**Work order 1**
From the memoize decorator discussion, extract the passage from "ROOT.TChain.DrawPlot = _DrawPlot" up to and including "implicitly passing self.".
**Work order 2**
In the memoize decorator discussion, what error does the call chain.DrawPlot(opts) raise?
**Work order 3**
Which methods does the memoize decorator discussion say change how interacting with an object as an attribute works? List them all.

**Text block**
::::

I have a decorated function (simplified version):
class Memoize:
    def __init__(self, function):
        self.function = function
        self.memoized = {}
    def __call__(self, *args, **kwds):
        hash = args
        try:
            return self.memoized[hash]
        except KeyError:
            self.memoized[hash] = self.function(*args)
            return self.memoized[hash]
@Memoize
def _DrawPlot(self, options):
    do something...
now I want to add this method to a pre-esisting class.
ROOT.TChain.DrawPlot = _DrawPlot
when I call this method:
chain = TChain()
chain.DrawPlot(opts)
I got:
self.memoized[hash] = self.function(*args)
TypeError: _DrawPlot() takes exactly 2 arguments (1 given)
why doesn't it propagate self?
The problem is that you have defined your own callable class then tried to use it as a method. When you use a function as an attribute, accessing the function as an attribute calls it its __get__ method to return something other than the function itself—the bound method. When you have your own class without defining __get__, it just returns your instance without implicitly passing self.
Descriptors are explained some on http://docs.python.org/reference/datamodel.html#descriptors if you are not familiar with them. The __get__, __set__, and __delete__ methods change how interacting with your object as an attribute works.
You could implement memoize as a function and use the built-in __get__ magic that functions already have
import functools
def memoize(f):
    @functools.wraps(f)
    def memoized(*args, _cache={}): 
        # This abuses the normally-unwanted behaviour of mutable default arguments.
        if args not in _cache:
            _cache[args] = f(*args)
        return _cache[args]
    return memoized
or by modifying your class along the lines of
import functools
class Memoize(object): #inherit object
    def __init__(self, function):
        self.function = function
        self.memoized = {}
    def __call__(self, *args): #don't accept kwargs you don't want.
        # I removed "hash = args" because it shadowed a builtin function and 
        # because it was untrue--it wasn't a hash, it was something you intended for
        # Python to hash for you.
        try:
            return self.memoized[args]
        except KeyError:
            self.memoized[args] = self.function(*args)
            return self.memoized[args]
    def __get__(self, obj, type):
        if obj is None: #We looked up on the class
            return self
        return functools.partial(self, obj)
Note that both of these choke if any of the arguments you pass in are mutable (well, unhashable technically). This might be suitable for your case, but you may also want to deal with the case where args is unhashable.

::::

[Data records]

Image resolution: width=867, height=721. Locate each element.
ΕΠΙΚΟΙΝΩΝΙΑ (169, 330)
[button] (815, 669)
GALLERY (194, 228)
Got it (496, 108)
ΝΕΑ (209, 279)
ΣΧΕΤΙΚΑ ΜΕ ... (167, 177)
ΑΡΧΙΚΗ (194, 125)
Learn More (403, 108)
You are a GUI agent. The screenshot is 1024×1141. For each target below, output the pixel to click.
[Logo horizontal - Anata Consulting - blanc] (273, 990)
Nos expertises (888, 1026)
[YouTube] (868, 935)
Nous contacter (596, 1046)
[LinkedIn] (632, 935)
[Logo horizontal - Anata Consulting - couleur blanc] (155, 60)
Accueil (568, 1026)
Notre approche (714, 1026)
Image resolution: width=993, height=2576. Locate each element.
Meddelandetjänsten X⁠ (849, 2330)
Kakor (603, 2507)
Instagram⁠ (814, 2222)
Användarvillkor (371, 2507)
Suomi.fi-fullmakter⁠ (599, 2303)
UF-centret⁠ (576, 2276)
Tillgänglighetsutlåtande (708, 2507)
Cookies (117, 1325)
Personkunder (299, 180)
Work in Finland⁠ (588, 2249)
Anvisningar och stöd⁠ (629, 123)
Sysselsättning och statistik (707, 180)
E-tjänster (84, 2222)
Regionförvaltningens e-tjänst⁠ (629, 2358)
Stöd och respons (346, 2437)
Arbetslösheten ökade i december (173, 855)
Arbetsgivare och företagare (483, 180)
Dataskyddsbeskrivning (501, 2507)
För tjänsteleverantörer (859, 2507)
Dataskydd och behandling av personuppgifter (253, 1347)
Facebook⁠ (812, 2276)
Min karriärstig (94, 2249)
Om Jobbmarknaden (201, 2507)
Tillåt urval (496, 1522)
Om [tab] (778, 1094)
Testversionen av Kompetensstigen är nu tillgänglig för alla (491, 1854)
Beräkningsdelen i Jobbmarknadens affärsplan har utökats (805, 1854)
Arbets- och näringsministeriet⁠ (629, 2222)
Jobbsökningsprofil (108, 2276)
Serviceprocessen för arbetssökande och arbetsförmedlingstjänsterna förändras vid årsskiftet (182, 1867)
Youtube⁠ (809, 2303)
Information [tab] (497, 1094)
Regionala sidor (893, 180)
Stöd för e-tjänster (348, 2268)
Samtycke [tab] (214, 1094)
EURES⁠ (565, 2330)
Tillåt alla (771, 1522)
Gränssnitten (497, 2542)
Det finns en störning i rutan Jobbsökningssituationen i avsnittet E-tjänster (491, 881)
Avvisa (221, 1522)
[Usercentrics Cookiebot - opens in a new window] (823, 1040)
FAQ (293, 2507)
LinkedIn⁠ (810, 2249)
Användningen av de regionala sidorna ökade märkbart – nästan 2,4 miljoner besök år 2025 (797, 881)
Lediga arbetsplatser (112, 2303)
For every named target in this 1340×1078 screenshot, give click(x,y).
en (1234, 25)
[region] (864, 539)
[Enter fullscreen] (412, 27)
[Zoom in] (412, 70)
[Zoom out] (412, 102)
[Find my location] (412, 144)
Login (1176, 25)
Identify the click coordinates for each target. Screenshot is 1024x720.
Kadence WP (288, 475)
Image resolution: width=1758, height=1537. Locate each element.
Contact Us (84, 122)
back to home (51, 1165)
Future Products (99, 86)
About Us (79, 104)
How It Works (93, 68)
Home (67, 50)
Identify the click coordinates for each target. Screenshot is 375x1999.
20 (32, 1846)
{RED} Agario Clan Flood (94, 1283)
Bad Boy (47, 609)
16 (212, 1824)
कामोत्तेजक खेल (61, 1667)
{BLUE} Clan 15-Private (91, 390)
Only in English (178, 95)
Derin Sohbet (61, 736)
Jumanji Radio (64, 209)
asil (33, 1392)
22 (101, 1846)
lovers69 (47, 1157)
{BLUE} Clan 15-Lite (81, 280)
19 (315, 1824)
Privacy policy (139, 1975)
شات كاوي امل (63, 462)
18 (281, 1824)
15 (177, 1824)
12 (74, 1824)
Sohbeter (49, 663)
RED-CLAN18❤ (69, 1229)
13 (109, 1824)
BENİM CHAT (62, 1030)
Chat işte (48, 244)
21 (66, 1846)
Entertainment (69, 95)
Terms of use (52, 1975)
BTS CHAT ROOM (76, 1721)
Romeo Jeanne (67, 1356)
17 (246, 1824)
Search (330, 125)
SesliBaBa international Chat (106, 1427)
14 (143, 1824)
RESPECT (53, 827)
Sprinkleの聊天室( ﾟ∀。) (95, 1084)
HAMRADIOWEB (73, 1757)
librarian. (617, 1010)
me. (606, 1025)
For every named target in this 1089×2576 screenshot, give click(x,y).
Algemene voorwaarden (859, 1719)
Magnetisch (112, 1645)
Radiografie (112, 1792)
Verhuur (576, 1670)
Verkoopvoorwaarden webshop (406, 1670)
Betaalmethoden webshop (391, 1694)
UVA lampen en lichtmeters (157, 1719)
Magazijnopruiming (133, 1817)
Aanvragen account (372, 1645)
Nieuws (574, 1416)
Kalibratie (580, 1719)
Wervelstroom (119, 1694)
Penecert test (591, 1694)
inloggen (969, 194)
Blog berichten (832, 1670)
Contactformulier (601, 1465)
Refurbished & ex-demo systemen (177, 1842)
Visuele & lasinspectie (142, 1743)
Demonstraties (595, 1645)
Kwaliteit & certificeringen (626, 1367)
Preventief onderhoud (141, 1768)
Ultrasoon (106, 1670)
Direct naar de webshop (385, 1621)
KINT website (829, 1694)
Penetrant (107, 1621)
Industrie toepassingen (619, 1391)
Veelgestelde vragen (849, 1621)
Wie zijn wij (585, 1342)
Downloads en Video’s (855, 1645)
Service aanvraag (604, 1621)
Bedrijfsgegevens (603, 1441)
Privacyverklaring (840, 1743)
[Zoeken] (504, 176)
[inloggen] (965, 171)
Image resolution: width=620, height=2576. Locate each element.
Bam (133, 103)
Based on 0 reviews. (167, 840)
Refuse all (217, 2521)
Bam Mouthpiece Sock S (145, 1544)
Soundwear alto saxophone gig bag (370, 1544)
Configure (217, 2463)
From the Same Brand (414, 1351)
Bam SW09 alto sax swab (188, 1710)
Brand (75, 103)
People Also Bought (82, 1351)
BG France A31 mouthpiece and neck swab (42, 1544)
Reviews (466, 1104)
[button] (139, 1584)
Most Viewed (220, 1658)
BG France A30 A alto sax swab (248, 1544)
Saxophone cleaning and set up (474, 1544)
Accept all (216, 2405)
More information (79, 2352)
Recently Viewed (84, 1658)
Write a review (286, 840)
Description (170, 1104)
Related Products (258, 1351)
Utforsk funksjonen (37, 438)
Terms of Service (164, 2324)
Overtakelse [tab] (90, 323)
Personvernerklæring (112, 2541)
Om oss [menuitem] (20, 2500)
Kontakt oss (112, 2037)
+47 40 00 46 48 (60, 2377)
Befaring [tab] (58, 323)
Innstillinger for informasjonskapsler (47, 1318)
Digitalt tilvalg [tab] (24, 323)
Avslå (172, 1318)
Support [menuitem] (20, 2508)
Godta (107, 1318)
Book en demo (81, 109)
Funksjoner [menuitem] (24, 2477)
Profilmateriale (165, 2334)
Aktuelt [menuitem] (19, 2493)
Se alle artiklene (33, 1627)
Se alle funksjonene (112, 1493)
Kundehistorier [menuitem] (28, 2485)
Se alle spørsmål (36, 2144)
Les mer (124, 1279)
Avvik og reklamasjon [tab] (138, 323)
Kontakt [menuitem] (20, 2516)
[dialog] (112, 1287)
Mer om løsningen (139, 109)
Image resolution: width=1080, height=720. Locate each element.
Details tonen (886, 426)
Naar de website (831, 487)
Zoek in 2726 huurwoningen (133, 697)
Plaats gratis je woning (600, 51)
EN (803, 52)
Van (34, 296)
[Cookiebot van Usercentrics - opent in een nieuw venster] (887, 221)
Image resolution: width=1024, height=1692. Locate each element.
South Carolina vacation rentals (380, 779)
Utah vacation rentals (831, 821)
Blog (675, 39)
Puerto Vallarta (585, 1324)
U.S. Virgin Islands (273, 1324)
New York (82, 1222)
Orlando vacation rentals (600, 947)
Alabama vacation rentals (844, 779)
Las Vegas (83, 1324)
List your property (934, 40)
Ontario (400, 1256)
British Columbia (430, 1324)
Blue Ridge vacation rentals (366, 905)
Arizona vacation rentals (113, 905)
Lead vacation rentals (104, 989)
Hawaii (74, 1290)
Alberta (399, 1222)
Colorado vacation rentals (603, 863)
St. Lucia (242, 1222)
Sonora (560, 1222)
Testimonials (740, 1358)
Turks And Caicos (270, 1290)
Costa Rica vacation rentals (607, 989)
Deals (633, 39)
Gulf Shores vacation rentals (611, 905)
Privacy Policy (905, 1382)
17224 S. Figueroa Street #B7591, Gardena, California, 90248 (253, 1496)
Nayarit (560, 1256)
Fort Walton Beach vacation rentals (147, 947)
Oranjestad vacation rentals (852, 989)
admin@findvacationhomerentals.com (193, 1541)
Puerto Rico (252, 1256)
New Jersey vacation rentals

::::

**Written answer 1**
ROOT.TChain.DrawPlot = _DrawPlot
when I call this method:
chain = TChain()
chain.DrawPlot(opts)
I got:
self.memoized[hash] = self.function(*args)
TypeError: _DrawPlot() takes exactly 2 arguments (1 given)
why doesn't it propagate self?
The problem is that you have defined your own callable class then tried to use it as a method. When you use a function as an attribute, accessing the function as an attribute calls it its __get__ method to return something other than the function itself—the bound method. When you have your own class without defining __get__, it just returns your instance without implicitly passing self.

**Written answer 2**
TypeError: _DrawPlot() takes exactly 2 arguments (1 given)

**Written answer 3**
__get__, __set__, __delete__